------ Dataset records ------

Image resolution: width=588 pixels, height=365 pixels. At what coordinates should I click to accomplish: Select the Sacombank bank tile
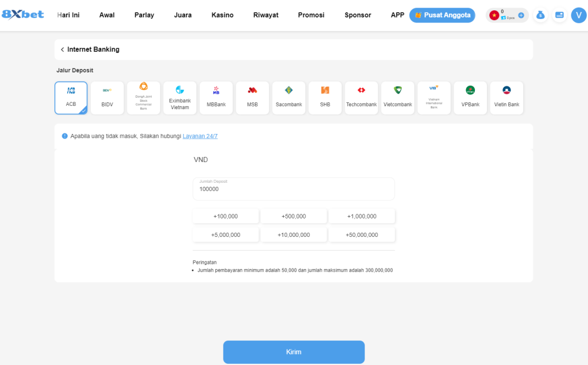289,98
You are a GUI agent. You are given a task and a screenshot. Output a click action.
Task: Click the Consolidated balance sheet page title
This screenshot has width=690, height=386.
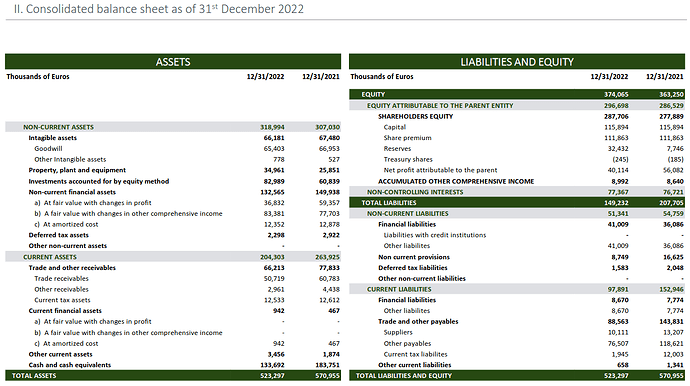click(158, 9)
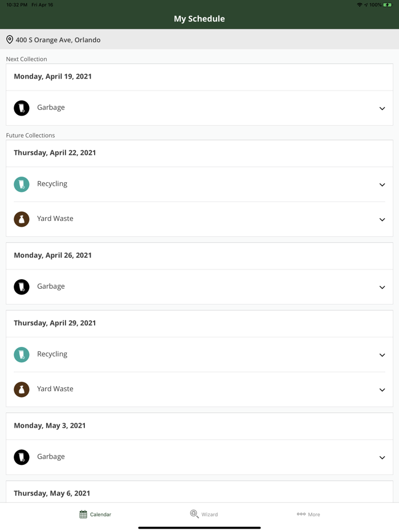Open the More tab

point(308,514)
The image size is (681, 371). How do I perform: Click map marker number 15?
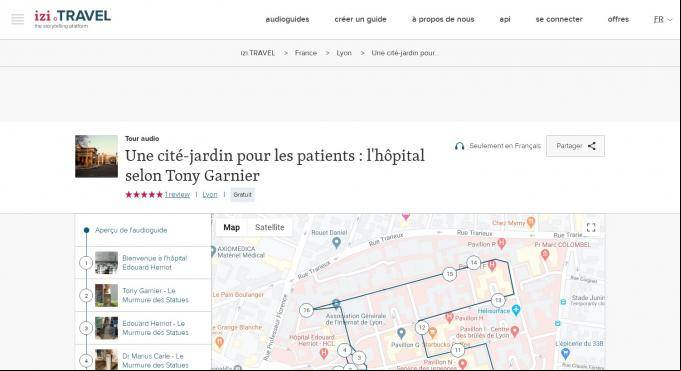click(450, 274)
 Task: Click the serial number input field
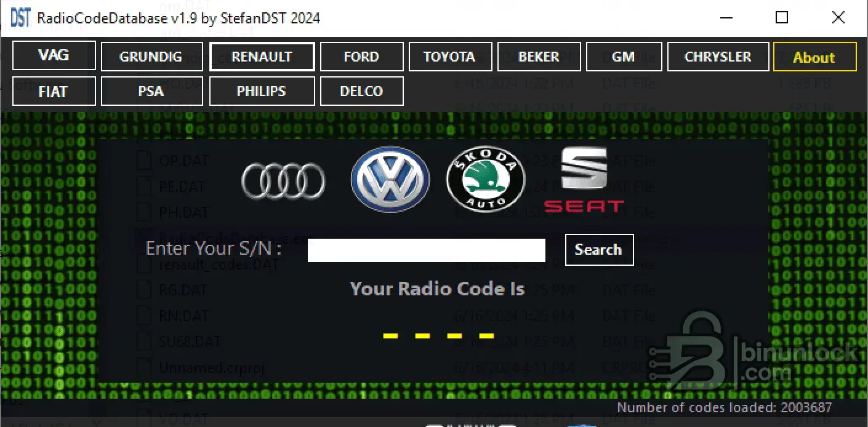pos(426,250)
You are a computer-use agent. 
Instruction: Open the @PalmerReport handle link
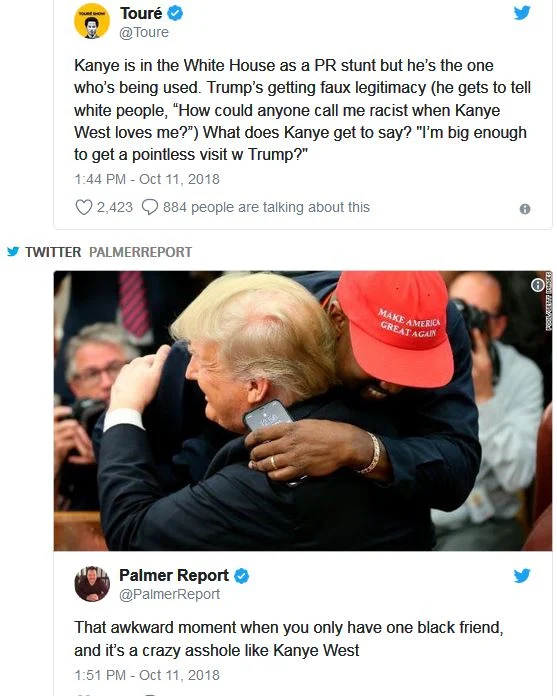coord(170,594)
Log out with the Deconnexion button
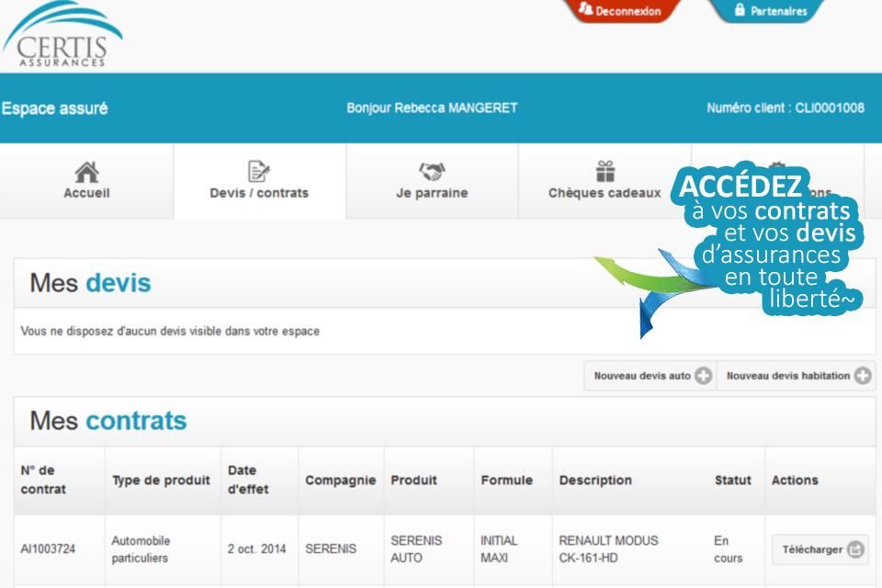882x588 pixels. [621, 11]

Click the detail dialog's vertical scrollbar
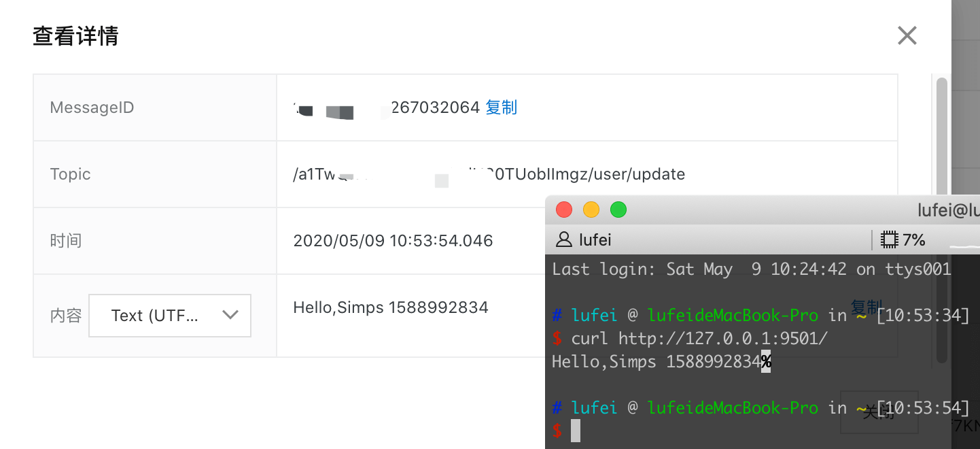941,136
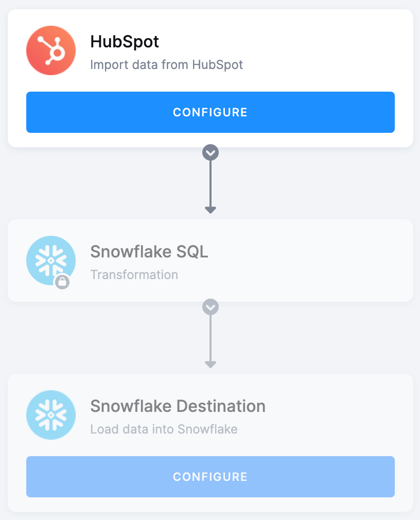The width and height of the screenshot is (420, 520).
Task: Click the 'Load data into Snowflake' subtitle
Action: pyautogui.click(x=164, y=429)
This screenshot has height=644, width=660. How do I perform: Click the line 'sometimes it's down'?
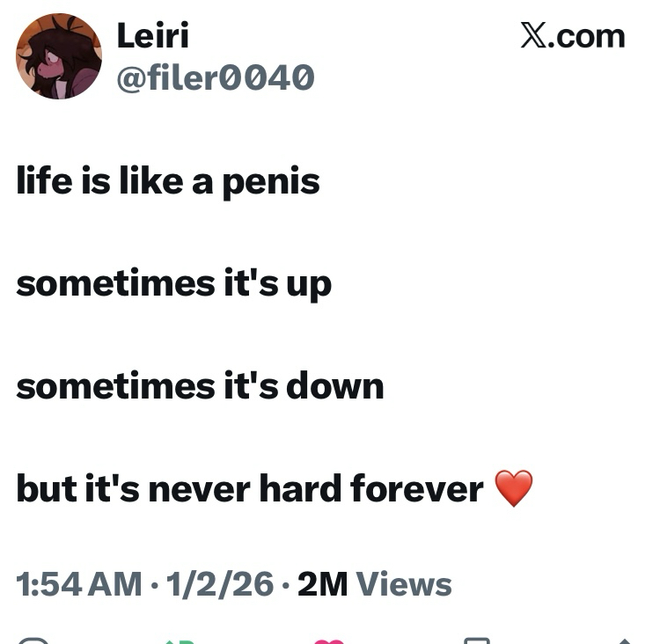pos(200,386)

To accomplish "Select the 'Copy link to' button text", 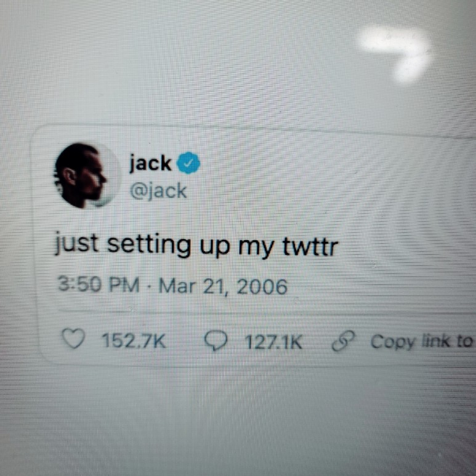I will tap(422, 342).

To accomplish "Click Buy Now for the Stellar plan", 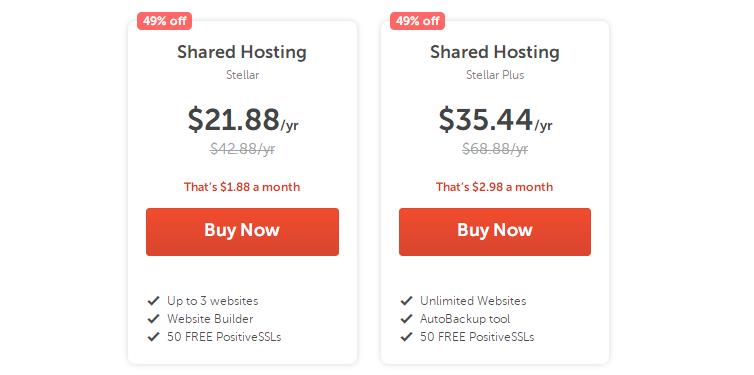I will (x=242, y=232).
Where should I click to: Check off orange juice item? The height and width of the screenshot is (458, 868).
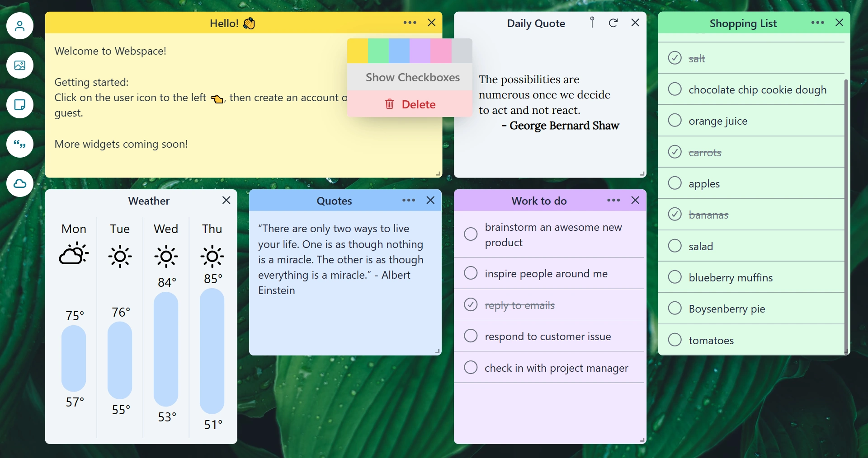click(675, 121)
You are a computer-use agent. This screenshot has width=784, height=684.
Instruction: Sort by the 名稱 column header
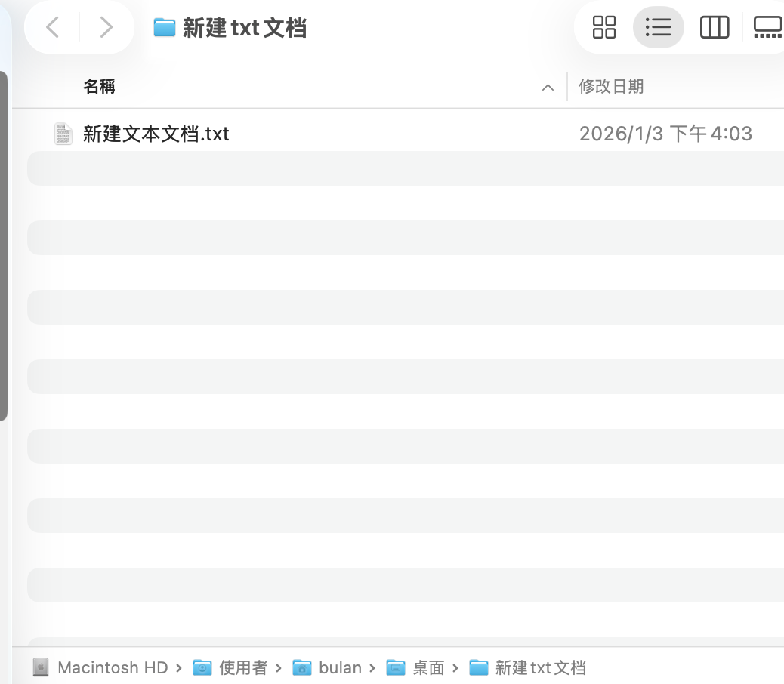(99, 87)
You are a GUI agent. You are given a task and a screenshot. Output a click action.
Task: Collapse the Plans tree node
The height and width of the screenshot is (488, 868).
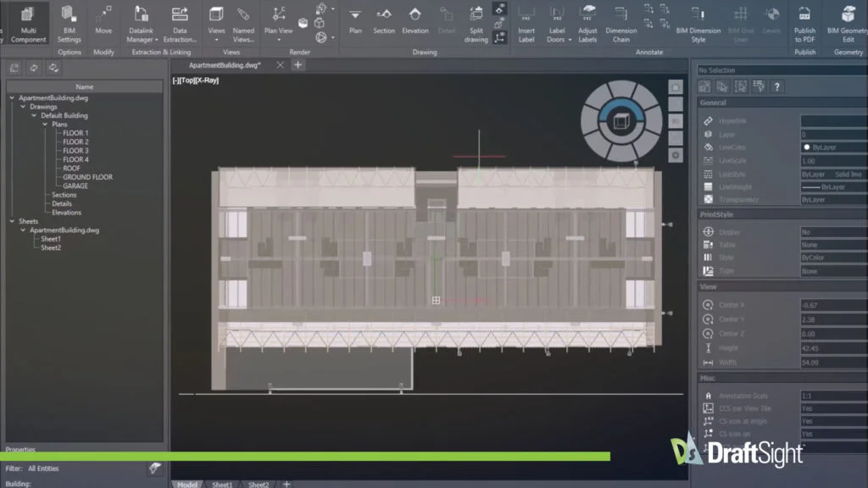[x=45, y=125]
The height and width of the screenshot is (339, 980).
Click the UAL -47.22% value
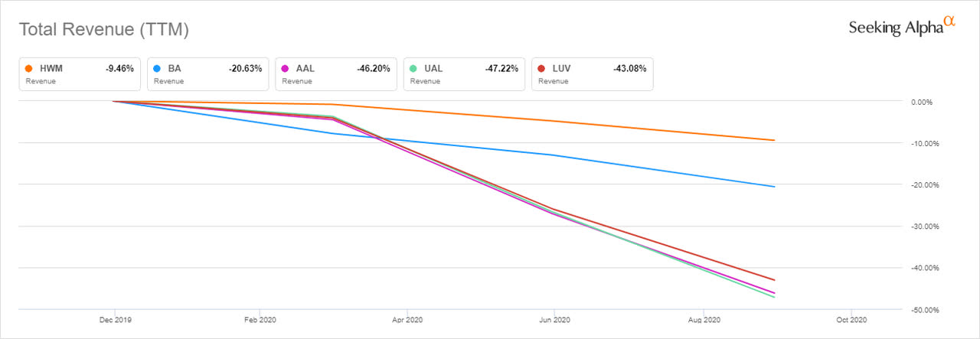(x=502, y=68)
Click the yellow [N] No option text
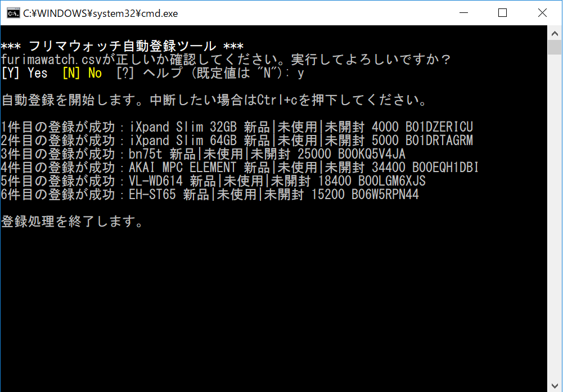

------

To do
Exactly the lines from the one that contains "The height and width of the screenshot is (339, 980)." through the last line of the records should be set down, and the pictures should be dropped.

Solution for this task
The height and width of the screenshot is (339, 980).
Click the UAL -47.22% value
(x=502, y=68)
Click the yellow [N] No option text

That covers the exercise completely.